On Sat, 2004-05-01 at 15:09, Jarkko Hietaniemi wrote:
> > How are you defining "valid UTF-8"? Is there a codepoint in UTF-8
> > between \x00 and \xff that isn't valid? Is there a reason to ever do
> 
> Like, half of them?  \x80 .. \xff are all invalid as UTF-8.

Heh, damn Ken Thompson and his placemat!

I am too new to UCS and UTF-8, and had thought it was always 8-bit. I
stand corrected, having read up on the UTF-8 and Unicode FAQ.

Jeff, yeah I have to take back my statement. If Perl defaults to UTF-8,
then it's not a valid assumption that a UTF-8 input string won't throw
an exception. I still think that's ok, and better than
representation-expanding to the larger representation and doing the
bit-op in that, since that  means that bit-vectors would have to be
valid in enum_stringrep_one, _two and _four as sort of alternate
datastructures. I don't think we want to go there.

For everything else, as Jeff correctly points out, this has nothing to
do with encoding. Only in the sense that default encoding in a language
like (only one example) Perl 6 dictates what representation you will
have to expect to be the common case.

> > bitwise operations on anything other than 8-bit codepoints?
> 
> I am very confused.  THIS IS WHAT WE ALL SEEM TO BE SAYING.  BITOPS ONLY
> ON EIGHT-BIT DATA.  AM I WRONG?

No, it's not, and could you please not get emotional about this?

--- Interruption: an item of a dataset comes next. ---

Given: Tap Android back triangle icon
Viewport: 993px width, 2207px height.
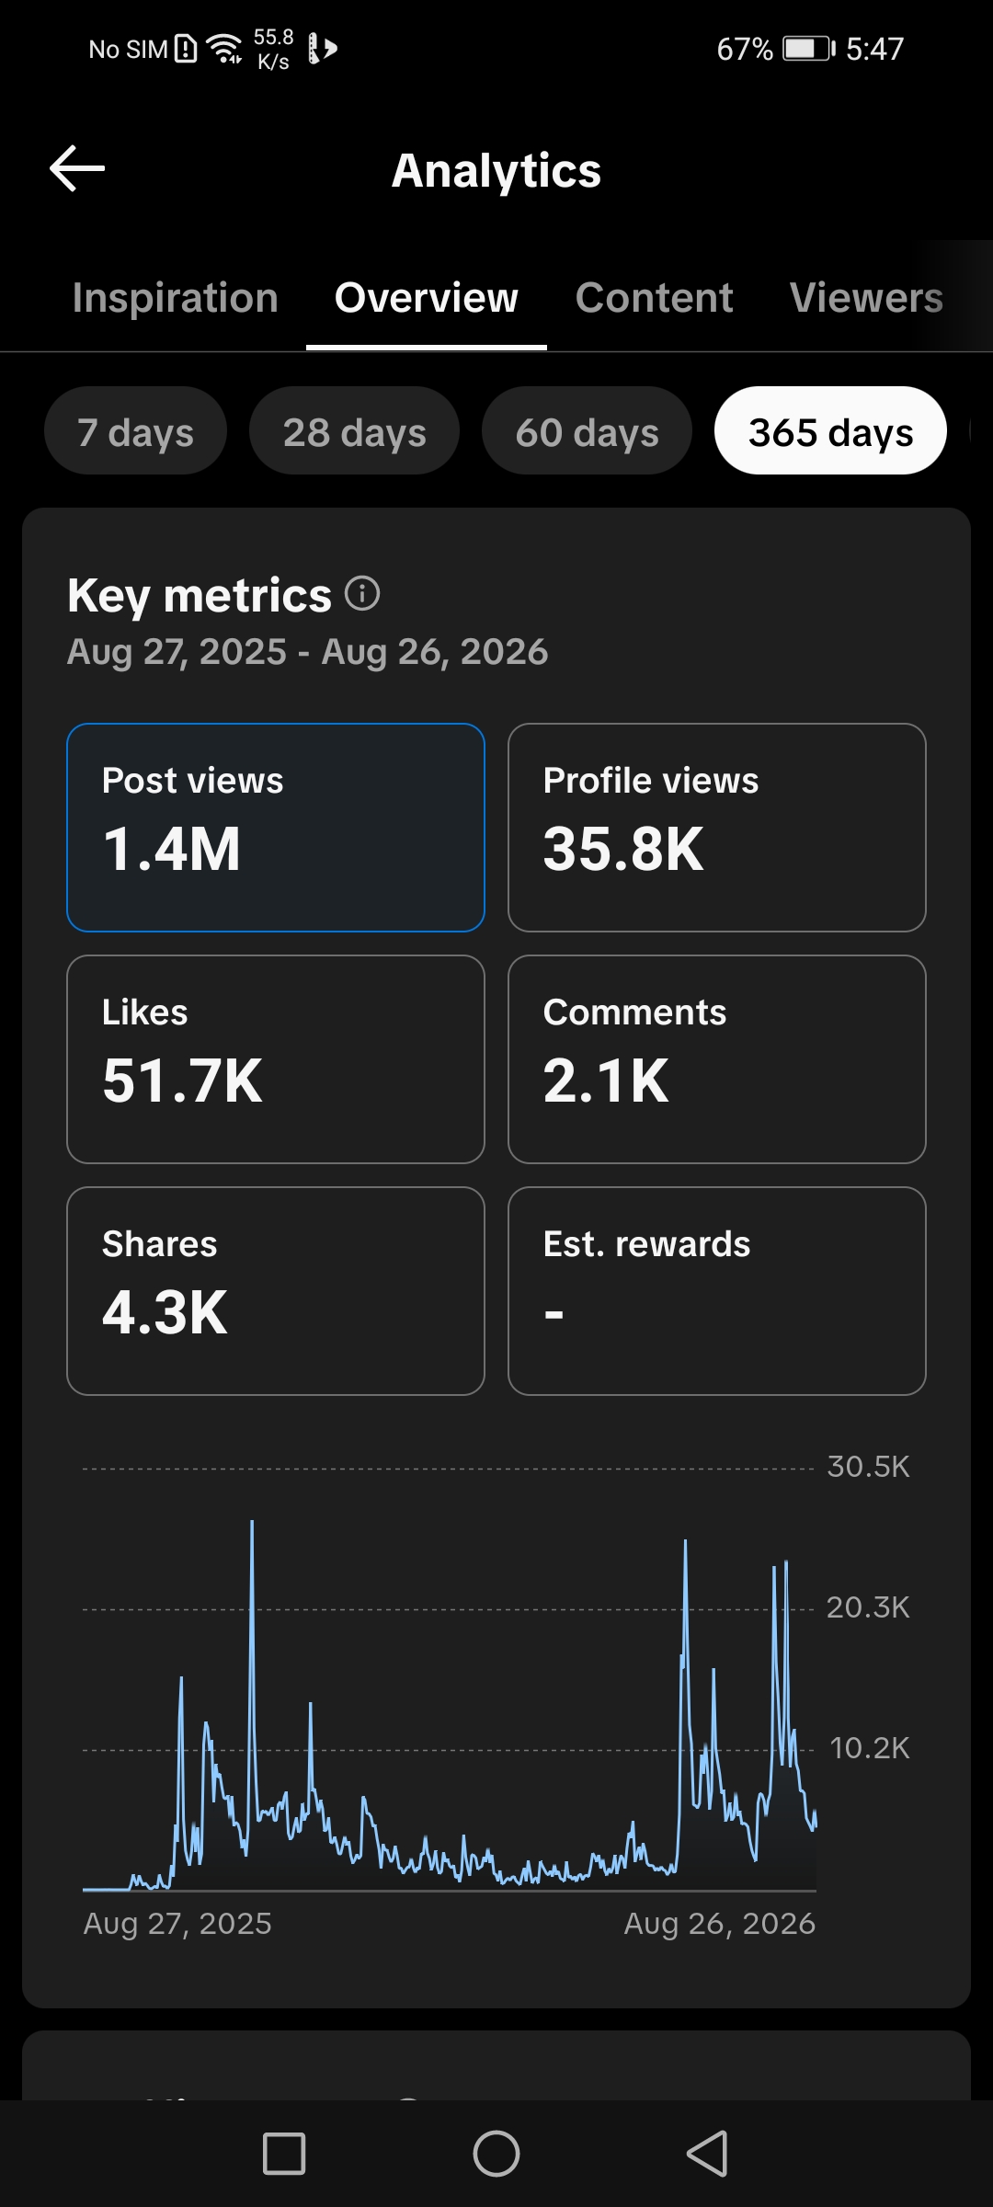Looking at the screenshot, I should [708, 2154].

It's
what you, Dan and I have been saying, but I was responding to Jeff who
said:

        "Just FYI, the way I implemented bitwise-not so far, was to
        bitwise-not code points 0x{00}-0x{FF} as uint8-sized things,
        0x{100}-0x{FFFF} as uint16-sized things, and > 0x{FFFF} as
        uint32-sized things (but then bit-masking them with 0xFFFFF to
        make sure that they fell into a valid code point range)."

It was kind of important that I deal with the fact that I was proposing
a very different behavior for bit-shifting than exists currently for
boolean operations, I thought.

The question becomes should I CHANGE the existing bit-ops so that they
don't work on representations in two or four bytes for symmetry?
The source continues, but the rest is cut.